Passage for review:
+ + + + +
But it wasn’t just Mom. My father said “muddafucka” when he was in drinking mode growing up. I once played a game in my head, and counted up the number of times he used it at a bar in the Bronx to describe the other drunks, the barkeep, and other folks in the city. I lost count after 50, between “po’ ass muddafucka,” dumb muddafucka,” “git out of here, muddafucka,” and “Suck my dict, muddafucka!” And that was all in 45 minutes!

Their friends, their kids, and so many others I was around in Mount Vernon, the Bronx, and in Manhattan growing up all used variations of MF. I didn’t become regularly acquainted with the n-word outside of Roots or A Soldier’s Story until I went off to college and Pittsburgh. But when Bruce Willis said the line to Alan Rickman’s character Hans Gruber in Diehard (1988), “Yippee-ki-yay, muthafucka!,” he said it the way the Black and Brown folk I grew up around said it, and not the wimpy ways most Whites tend to use it. And every Black who was in the theater with me that night audibly gasped with delight

So when I use MF here, I am being tongue-in-cheek and as serious as a muthafucka. Especially when it comes to America’s daily reality TV show, 45 and his cabal of mostly obese in body, mind, and spirit privileged White man hell-bent on making America a blatantly White supremacist country again (see Mike Pompeo, William Barr, and Rudy Giuliani here, among a legion of others). They are stunningly craven, which also makes them stunningly stupid. They collectively are the person who comes along and knocks down the Jenga tower you have carefully constructed and deconstructed over several hours with a sledgehammer, and then burp in your face immediately afterward. All while not knowing the chain of events they have set off for themselves and for you. They are too orgasmically high on power and drunk off of spreading lies and fear to contemplate playing checkers, much less picking up a bishop to play chess.
+ + + + +
Supplied entries:
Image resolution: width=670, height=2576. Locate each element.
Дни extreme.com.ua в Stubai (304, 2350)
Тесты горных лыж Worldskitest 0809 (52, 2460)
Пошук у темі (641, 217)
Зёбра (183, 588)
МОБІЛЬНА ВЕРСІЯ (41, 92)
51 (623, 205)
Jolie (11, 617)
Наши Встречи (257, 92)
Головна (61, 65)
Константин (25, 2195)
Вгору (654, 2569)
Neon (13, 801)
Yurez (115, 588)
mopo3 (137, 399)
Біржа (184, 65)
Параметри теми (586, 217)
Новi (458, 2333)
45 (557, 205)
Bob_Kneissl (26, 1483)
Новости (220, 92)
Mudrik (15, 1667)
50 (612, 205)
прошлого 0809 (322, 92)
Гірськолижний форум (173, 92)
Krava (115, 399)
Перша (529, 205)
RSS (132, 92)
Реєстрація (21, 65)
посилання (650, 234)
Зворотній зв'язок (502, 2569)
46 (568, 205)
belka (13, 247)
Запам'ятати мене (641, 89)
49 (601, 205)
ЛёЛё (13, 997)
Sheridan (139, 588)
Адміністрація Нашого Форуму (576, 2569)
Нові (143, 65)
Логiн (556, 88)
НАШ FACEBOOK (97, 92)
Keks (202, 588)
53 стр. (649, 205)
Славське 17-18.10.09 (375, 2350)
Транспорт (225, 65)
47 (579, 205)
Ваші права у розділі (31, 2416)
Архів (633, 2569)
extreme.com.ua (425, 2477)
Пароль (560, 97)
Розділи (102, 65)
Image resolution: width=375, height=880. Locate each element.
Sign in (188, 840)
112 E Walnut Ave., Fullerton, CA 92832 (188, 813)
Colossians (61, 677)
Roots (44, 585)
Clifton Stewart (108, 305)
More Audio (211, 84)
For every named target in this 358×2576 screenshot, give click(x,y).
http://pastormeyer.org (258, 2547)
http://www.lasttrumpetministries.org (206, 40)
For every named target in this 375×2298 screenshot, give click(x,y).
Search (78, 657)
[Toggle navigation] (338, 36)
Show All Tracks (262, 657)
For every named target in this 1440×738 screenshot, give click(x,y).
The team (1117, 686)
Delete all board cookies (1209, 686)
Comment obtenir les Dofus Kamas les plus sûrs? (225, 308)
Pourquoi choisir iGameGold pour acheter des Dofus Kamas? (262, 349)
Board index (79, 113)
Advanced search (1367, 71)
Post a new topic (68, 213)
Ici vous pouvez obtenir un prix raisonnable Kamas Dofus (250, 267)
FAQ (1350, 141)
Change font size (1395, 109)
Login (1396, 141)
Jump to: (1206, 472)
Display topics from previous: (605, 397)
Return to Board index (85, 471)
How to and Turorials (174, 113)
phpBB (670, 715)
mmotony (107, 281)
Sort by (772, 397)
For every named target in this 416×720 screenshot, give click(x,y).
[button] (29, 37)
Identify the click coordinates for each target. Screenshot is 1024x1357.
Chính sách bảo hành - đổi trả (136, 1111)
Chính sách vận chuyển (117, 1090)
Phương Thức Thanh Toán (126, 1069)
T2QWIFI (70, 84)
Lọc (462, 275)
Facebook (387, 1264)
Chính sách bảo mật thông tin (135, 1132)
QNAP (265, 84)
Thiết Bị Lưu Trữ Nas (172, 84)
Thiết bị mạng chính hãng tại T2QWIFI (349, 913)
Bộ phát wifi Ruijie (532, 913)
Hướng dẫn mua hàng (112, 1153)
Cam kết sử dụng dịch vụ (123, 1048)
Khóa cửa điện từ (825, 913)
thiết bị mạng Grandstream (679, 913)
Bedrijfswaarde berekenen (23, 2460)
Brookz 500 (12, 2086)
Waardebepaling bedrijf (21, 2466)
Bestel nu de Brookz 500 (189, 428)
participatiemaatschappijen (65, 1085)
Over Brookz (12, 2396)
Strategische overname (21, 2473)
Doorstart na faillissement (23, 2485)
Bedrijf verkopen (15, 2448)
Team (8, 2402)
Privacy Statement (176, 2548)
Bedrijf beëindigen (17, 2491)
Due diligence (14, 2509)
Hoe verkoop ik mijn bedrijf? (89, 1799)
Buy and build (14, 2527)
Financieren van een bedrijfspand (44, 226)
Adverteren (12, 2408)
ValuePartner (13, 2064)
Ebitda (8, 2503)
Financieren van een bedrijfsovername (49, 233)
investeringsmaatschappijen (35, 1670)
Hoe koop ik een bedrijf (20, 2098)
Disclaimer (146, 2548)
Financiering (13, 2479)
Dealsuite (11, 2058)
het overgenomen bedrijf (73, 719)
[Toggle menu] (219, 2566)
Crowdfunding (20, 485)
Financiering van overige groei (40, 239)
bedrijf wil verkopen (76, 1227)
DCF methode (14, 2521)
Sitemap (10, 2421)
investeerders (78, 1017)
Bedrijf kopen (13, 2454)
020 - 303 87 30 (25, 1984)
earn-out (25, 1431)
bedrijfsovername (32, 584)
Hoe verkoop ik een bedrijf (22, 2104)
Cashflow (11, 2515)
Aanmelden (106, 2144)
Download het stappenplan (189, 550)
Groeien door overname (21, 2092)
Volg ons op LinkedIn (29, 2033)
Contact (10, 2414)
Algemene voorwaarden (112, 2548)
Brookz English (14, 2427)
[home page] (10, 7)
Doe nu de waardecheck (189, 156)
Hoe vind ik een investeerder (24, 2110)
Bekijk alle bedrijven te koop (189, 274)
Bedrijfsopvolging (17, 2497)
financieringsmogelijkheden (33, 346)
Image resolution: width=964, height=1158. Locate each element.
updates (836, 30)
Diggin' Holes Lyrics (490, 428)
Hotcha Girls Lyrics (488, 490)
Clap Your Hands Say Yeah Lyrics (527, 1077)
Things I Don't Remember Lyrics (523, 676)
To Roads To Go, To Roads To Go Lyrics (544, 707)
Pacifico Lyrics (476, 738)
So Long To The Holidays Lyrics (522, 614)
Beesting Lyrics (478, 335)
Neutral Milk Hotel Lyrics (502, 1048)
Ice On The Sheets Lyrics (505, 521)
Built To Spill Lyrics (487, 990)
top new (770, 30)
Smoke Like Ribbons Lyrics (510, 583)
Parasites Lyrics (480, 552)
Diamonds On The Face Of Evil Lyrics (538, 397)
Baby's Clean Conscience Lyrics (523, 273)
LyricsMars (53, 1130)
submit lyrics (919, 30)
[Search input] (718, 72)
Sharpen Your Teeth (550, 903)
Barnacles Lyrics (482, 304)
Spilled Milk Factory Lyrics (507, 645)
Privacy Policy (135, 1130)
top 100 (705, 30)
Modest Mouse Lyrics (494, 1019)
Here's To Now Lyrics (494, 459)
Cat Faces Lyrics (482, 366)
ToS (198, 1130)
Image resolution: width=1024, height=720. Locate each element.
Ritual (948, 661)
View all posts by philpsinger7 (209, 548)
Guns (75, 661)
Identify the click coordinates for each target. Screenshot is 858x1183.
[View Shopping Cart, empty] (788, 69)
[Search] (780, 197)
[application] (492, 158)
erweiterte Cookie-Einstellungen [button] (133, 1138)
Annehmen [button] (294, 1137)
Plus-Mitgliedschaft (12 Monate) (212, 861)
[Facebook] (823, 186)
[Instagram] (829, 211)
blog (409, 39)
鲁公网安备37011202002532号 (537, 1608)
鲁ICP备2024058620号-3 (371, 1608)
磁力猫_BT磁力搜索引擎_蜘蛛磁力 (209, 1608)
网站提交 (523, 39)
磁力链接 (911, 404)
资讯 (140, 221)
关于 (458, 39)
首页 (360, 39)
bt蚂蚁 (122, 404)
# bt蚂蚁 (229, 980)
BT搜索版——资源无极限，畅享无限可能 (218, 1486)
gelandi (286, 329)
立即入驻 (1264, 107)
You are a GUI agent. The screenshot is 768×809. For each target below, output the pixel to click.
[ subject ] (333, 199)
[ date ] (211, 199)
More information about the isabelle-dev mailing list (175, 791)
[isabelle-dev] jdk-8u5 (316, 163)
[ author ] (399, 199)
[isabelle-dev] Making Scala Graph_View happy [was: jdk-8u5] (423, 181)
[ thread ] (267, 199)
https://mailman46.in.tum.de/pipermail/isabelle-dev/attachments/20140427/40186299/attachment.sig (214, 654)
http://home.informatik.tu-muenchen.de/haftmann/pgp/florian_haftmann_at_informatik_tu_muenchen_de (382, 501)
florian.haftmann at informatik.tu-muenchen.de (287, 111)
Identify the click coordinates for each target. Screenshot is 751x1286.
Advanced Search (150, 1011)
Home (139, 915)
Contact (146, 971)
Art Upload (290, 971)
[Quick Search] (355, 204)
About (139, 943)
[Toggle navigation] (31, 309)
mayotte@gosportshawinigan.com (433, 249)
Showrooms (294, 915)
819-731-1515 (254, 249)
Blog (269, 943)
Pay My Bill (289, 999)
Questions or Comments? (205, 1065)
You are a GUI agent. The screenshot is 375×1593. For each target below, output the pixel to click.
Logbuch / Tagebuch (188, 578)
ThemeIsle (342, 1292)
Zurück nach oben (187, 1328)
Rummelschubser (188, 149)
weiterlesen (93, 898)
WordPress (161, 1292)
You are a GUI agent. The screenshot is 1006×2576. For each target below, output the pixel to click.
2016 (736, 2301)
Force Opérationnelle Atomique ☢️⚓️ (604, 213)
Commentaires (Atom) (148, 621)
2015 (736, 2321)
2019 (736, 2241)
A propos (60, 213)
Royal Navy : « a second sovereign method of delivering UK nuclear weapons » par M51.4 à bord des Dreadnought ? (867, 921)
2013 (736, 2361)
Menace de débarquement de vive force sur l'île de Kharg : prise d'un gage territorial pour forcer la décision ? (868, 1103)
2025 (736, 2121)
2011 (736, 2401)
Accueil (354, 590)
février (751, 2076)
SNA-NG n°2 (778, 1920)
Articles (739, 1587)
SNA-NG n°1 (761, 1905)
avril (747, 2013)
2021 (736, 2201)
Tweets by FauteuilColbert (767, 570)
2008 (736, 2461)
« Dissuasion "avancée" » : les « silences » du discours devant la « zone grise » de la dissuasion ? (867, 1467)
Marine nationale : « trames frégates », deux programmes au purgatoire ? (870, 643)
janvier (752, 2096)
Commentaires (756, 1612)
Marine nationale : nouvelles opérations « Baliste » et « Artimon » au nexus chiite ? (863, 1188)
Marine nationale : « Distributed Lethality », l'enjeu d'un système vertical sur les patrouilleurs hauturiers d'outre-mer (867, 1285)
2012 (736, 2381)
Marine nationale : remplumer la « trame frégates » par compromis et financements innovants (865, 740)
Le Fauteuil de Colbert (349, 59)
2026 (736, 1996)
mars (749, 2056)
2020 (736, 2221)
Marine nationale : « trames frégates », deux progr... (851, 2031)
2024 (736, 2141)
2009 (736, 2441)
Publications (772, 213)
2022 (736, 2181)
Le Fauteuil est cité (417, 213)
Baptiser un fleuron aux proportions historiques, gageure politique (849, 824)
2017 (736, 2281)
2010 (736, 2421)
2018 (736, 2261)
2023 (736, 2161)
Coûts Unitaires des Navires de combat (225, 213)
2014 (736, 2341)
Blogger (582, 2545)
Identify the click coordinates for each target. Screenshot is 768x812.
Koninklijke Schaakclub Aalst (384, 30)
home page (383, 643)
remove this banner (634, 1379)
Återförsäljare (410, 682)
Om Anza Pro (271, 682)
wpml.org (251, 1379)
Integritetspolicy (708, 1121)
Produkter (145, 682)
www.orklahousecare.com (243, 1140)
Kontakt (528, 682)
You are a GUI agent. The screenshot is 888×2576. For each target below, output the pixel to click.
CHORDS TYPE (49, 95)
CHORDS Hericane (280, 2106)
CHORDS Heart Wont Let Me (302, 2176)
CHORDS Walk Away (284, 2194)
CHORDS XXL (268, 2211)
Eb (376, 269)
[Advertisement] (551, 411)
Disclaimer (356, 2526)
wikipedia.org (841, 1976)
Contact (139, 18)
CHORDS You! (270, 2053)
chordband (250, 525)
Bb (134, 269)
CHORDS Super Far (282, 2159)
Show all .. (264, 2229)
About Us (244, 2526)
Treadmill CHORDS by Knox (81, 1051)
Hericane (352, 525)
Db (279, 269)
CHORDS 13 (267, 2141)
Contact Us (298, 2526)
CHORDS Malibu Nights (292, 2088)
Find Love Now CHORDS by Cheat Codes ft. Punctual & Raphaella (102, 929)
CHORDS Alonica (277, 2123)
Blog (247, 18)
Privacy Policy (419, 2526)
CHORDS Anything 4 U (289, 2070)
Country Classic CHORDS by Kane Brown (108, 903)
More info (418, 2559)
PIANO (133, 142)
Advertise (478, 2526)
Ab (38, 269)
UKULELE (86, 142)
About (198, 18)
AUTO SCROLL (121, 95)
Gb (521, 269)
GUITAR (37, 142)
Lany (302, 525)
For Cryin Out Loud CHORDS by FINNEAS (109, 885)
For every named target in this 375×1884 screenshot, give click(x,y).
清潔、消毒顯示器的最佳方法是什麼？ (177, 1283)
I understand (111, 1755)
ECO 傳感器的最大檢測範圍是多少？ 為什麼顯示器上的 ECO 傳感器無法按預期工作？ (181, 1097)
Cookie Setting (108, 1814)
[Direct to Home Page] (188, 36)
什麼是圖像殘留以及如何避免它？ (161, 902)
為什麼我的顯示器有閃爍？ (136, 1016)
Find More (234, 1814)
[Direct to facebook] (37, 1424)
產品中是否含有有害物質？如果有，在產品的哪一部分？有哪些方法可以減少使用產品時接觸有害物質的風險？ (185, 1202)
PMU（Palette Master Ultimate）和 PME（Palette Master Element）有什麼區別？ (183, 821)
+ + + + +
Exercise prompt:
Could you write what comes next in the essay on the word "muthafucka," starting after its final sentence? The material is unrelated to the essay on the word "muthafucka."

Task result:
And that’s why the show should be titled Dumb Motherfuckers. Because the 45 thesis is to destroy all of former President Barack Obama’s proverbial statues, statues, paintings, treaties, deals, orders, and obelisks in order to restore Whiteness in the White House. The problem is, the Obamas merely brought their Blackness to the White House. The government remained steeped in Whiteness in policies and in attitude the entire time Obama wore the trappings of American imperial power. But when your racism and narcissism is so great as to think that the first Black president was an affront to millions of Whites and some footsoldiers-for-racism Black and Brown folx, being a bunch of dumb motherfuckers lighting up the US and the world with tiki-torches is the result.

Screenshot of ancient Egypt’s Sphinx, complete with closeup of its smashed nose, January 4, 2020. (https://education.abc.net.au).

Now America enters season four of Dumb Motherfuckers. Season three ended with a cliffhanger, as the House of Representatives voted in favor of impeaching 45 on two counts. But, what will Nancy Pelosi do next? Will Mitch McConnell continue his pledge to march “in lockstep with the White House,” like a jackbooted SS officer in a parade at Nuremberg? Will 45 continue to play golf while the US continues its march toward full-on corporate plutocratic fascism? Stay tuned!

As of 36 hours ago, Dumb Motherfuckers‘ producers threw us a plot twist, assassinating Iran’s leading general, Qasem Soleimani, a sort of declaration of war, and certainly a violation of the Geneva Convention. Sure, this plot twist is a distraction from impeachment and the 2020 election cycle. But it is also another drumbeat toward a war that will cost hundreds of thousands of Black and Brown lives, and displace millions of people from their homes and their possible futures. But that doesn’t matter, right? Ratings, a.k.a., votes, do.

45 and his minions of motherfuckers don’t care about all that. Nor are they smart enough to know where this new plot direction will take them or the rest of the US and the world. What they do know is that there are roughly 60 million Americans who are down for anything that 45 does. If 45 ran over a White family with a steamroller, killing three children under the age of five and their Scottish terrier in the process, his fans would find an excuse, say he’s “making America great again,” call me a racist, and threaten me and my life. So know that they would support, “Bomb bomb bomb/Bomb bomb Iran,” just like the late Sen. John McCain did during his 2008 election run. And apparently, through prayers and supplications, through megachurches and the Gospel of Prosperity.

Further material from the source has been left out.